Si al Top Player, no a certe cessioni...

Si al Top Player, no a certe cessioni...TuttoJuve.com
© foto di Giuseppe Celeste/Image Sport
sabato 18 maggio 2013, 08:00Primo piano
di Francesco Carini
Acquistare grandi campioni non deve per forza essere sinonimo di cessioni di lusso

In questi giorni è trapelata in parecchi ambienti la notizia che i milioni a disposizione di Marotta per costruire la corazzata di Conte siano 90, 30 sborsati direttamente dalla società e 60 ricavati dalle cessioni. Niente male per un club italiano, visto che il paese sta vivendo una crisi economica senza precedenti.
C’è un solo problema: raggiungere i sopracitati 60 milioni. I ragazzi messi in vendita probabilmente saranno: Gabbiadini, Sørensen, Lichtsteiner e Isla; mentre fra quelli in forte dubbio rimane Vucinic. Adesso, restando qualche interrogativo sul fatto che si raggiunga questa cifra da un’azione di sfoltimento come questa (a meno che non vengano inseriti anche Matri, Quagliarella o Giovinco), la decisione di privarsi del montenegrino e dello svizzero lascia più di una perplessità.
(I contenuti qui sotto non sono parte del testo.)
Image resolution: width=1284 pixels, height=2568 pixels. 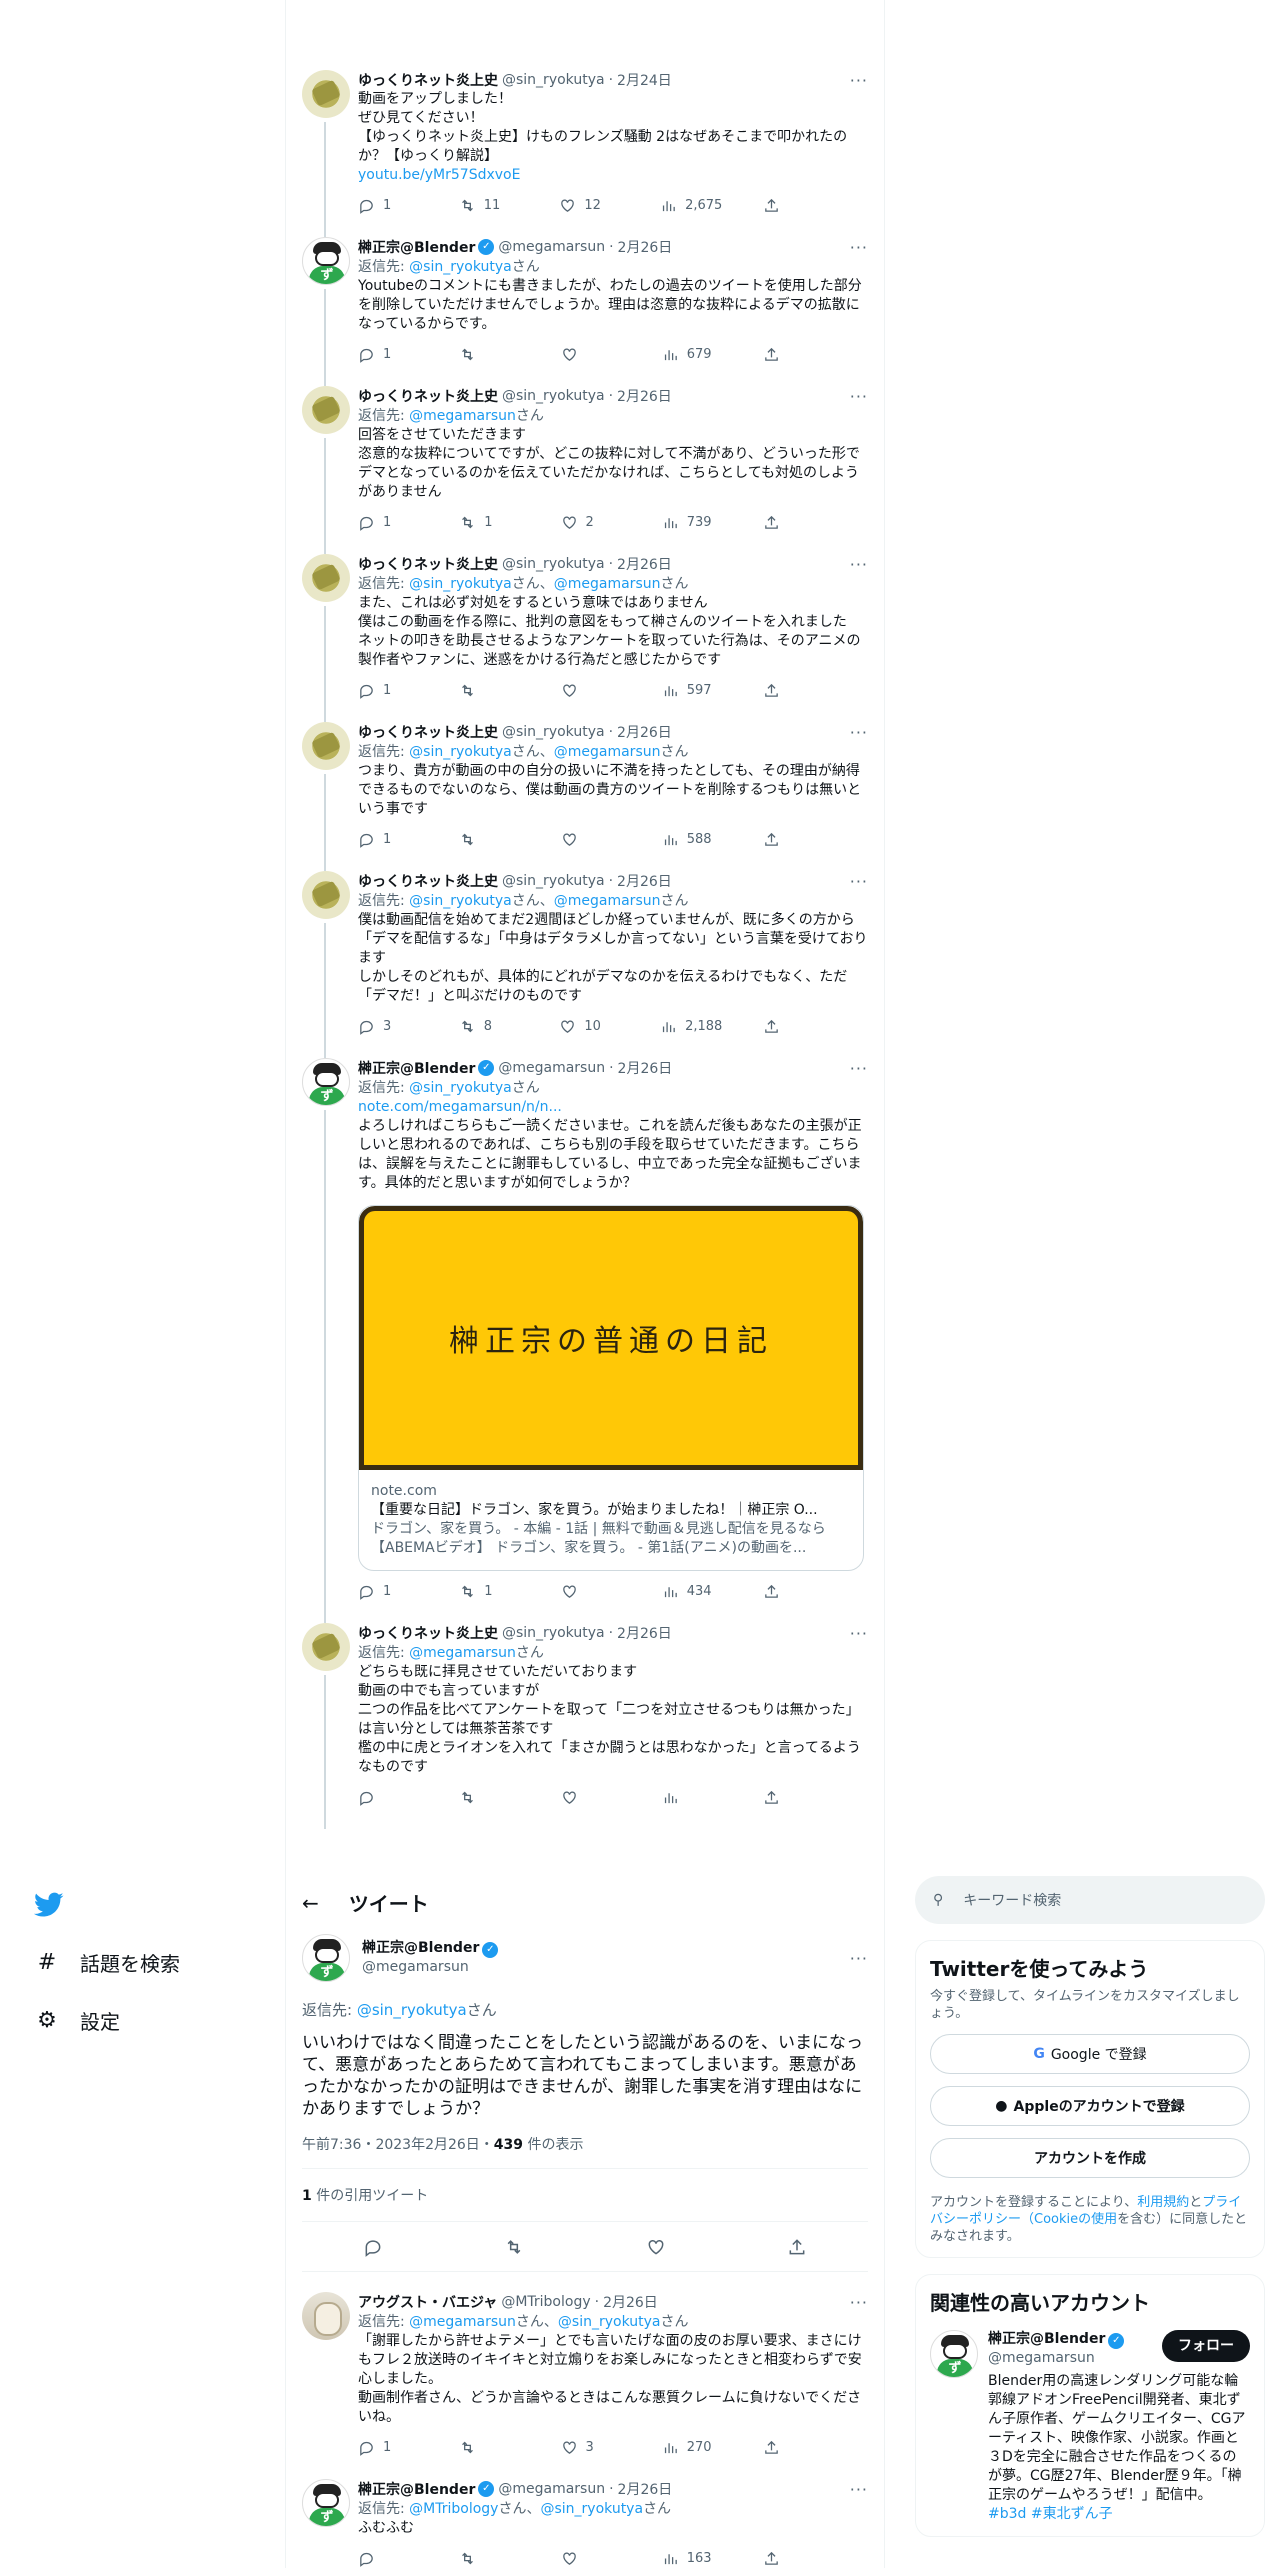 What do you see at coordinates (589, 1026) in the screenshot?
I see `like-action: 10` at bounding box center [589, 1026].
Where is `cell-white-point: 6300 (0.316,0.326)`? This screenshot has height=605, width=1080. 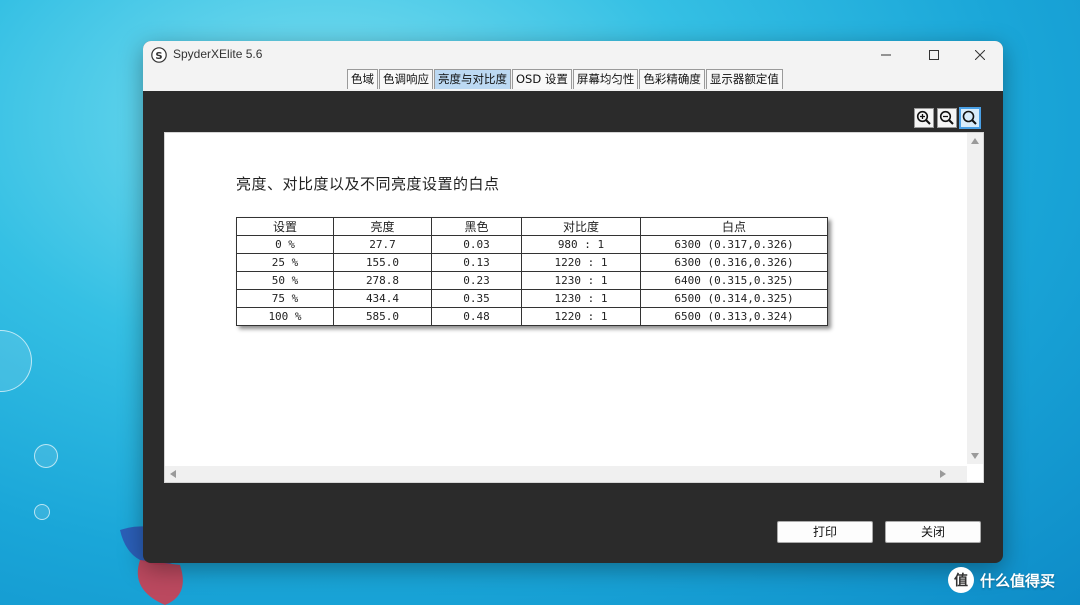
cell-white-point: 6300 (0.316,0.326) is located at coordinates (734, 262).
Il primo, nonostante la sua discontinuità, rappresenta uno fra i pochi fulgidi talenti di cui il calcio italiano possa fregiarsi attualmente; il secondo è stato in grado di inserirsi subito nell’ambiente bianconero, grazie alle sue caratteristiche di “pendolino” e alla grande conoscenza del calcio italiano. Gli ex capitolini sono fra le note più liete dell’ultimo biennio, naturalmente dietro al trio Pirlo-Barzagli-Vidal, e di conseguenza resta molto difficile pensare a una corazzata in cui privarsi del loro apporto, in particolare del terzino di Adligenswil, il cui posto potrebbe essere preso da Piszczek (esterno destro classe ’85 del Borussia Dortmund di grande qualità, ma non abituato al calcio italiano).
Di certo, l’accostamento di nomi come Higuain, Sanchez o Ibra per il reparto offensivo, fa molto piacere ai supporters di Madama, però non si può non pensare ai buchi che certi addii possono lasciare in una rosa che ha vinto negli ultimi due anni grazie al furore agonistico trasmesso da Antonio Conte, piuttosto che alla poca qualità di cui era fornita (situazione messa in risalto nella doppia sfida di Champions contro il Bayern Monaco).
Di conseguenza, il Top Player in entrata (meglio se due) è necessario per cercare di colmare il gap con le Big d’Europa, ma non si può vincere in certi ambienti se ci si priva di due elementi collaudati che hanno risolto parecchie partite nel recente passato. Comprare è bene, vendere con oculatezza è meglio.